La strage di Hebron
Hebron è il centro abitato più grande di tutta la Cisgiordania. In questo luogo vivono circa 200.000 palestinesi ovviamente accanto ai “coloni”.
Qui sono sepolti Abramo, Isacco e Giacobbe, i Patriarchi delle origini. Gli insediamenti israeliani, i “settlements”, sono proprio all’interno del centro storico. Dal punto di vista religioso è seconda per importanza solo a Gerusalemme. Per gli arabi Hebron si chiama Al Khalil, per Israele Hevron.
Proprio qui, il 25 febbraio del 1994, Baruch Goldstein, un membro d’origine statunitense dell’organizzazione della Lega di Difesa Ebraica, medico ed ex ufficiale dell’esercito, trucidò a colpi di fucile mitragliatore decine di musulmani impegnati nella preghiera canonica presso la tomba dei patriarchi, luogo di preghiera sia per musulmani che per ebrei.
Quella mattina Baruch Goldstein, tra le 5 e le 5,30, vestito da ufficiale medico, varca l’ingresso del santuario (solitamente molto sorvegliato, ma non quella mattina) e nessuno dei tre militari di guardia lo ferma.
Goldstein non deposita il mitra d’assalto Galil che porta a tracolla, né toglie le munizioni dall’arma come prevede il regolamento, e si dirige verso la sala di Abramo, che è la sala dove pregano gli ebrei, collegata a quella di Isacco, dove pregano i musulmani, attraverso una porta che avrebbe dovuto essere chiusa. Quella mattina stranamente era aperta. Non è ben chiaro quanto tempo passa, se pochi minuti o un quarto d’ora, e si sentono i primi spari. I soldati all’ingresso non capiscono cosa sta succedendo. Sono soltanto in tre, un quarto dorme. Ma dovevano essere in otto. Gli altri quattro stranamente non si presentarono. Dalla sala destinata a moschea comincia a uscire una folla disperata trascinando i primi feriti insanguinati. I soldati dissero di aver sparato in aria per disperdere la folla minacciosa invece spararono ad altezza uomo.
All’interno Goldstein continuava a massacrare gli odiati arabi, spostandosi da una colonna all’altra fino ad esaurire quattro caricatori.
Come se non bastasse i residenti palestinesi di Hebron ne subirono le conseguenze anche dopo la strage.

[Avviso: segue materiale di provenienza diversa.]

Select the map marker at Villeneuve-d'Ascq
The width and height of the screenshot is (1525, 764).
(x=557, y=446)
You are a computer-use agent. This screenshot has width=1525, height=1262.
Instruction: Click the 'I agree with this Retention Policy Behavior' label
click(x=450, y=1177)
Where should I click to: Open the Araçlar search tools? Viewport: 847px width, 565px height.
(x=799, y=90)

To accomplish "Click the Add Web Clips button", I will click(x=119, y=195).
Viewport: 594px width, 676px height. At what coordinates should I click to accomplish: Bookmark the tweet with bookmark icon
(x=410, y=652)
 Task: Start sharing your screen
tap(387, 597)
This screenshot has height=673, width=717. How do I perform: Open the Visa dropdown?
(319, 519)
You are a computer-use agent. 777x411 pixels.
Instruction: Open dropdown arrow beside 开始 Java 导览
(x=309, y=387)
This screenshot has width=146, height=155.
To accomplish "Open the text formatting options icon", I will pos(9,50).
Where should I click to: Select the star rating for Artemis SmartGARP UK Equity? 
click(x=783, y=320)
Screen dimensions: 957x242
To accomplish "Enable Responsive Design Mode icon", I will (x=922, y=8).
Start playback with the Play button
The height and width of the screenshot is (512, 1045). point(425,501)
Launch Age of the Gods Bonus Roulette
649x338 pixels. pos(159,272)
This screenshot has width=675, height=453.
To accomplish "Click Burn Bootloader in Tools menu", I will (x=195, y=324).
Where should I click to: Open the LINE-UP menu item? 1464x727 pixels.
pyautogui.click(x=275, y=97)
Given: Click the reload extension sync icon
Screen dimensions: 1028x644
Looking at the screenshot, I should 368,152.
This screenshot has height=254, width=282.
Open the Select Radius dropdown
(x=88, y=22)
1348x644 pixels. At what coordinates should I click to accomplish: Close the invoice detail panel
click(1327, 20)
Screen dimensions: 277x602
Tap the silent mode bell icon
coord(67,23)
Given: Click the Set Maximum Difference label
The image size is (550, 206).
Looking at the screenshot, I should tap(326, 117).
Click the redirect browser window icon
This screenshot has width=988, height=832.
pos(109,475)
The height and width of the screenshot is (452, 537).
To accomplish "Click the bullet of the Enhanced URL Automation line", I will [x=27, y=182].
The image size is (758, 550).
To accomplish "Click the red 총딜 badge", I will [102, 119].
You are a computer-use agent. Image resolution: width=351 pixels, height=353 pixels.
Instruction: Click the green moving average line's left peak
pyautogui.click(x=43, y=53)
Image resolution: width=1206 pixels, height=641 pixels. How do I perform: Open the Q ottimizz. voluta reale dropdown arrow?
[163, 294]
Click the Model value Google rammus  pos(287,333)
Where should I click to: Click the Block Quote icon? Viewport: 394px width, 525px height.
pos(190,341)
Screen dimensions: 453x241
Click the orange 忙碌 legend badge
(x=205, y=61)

Per “prevenire” altri attentati, la Moschea di Ibrahimi verrà di fatto divisa in due parti: unico luogo visibile ad entrambi, musulmani ed ebrei, la stanza con la Tomba di Abramo. Viene anche divisa in due parti la città: Hebron 1 affidata al controllo dell’Autorità nazionale palestinese ed Hebron 2 controllata dall’esercito israeliano. La seconda tappa degli accordi di pace di Oslo, firmata nel 1995, formalizzerà questa divisione. I soldati israeliani ricevono l’ordine di “sterilizzare” in modo permanente le strade di Hebron 2, cioè di fatto il centro storico. Lì hanno deciso di insediarsi alcune centinaia di coloni ebrei, che chiedono e nel contempo impongono protezione “contro” i 40 mila palestinesi della zona.
Ancora oggi ovviamente tutto ciò continua. Ex soldati israeliani hanno denunciato ultimamente i soprusi compiuti durante il servizio militare ai danni di cittadini palestinesi fermati per controlli: sequestrati per ore, pestati a sangue o, nel peggiore dei casi, uccisi.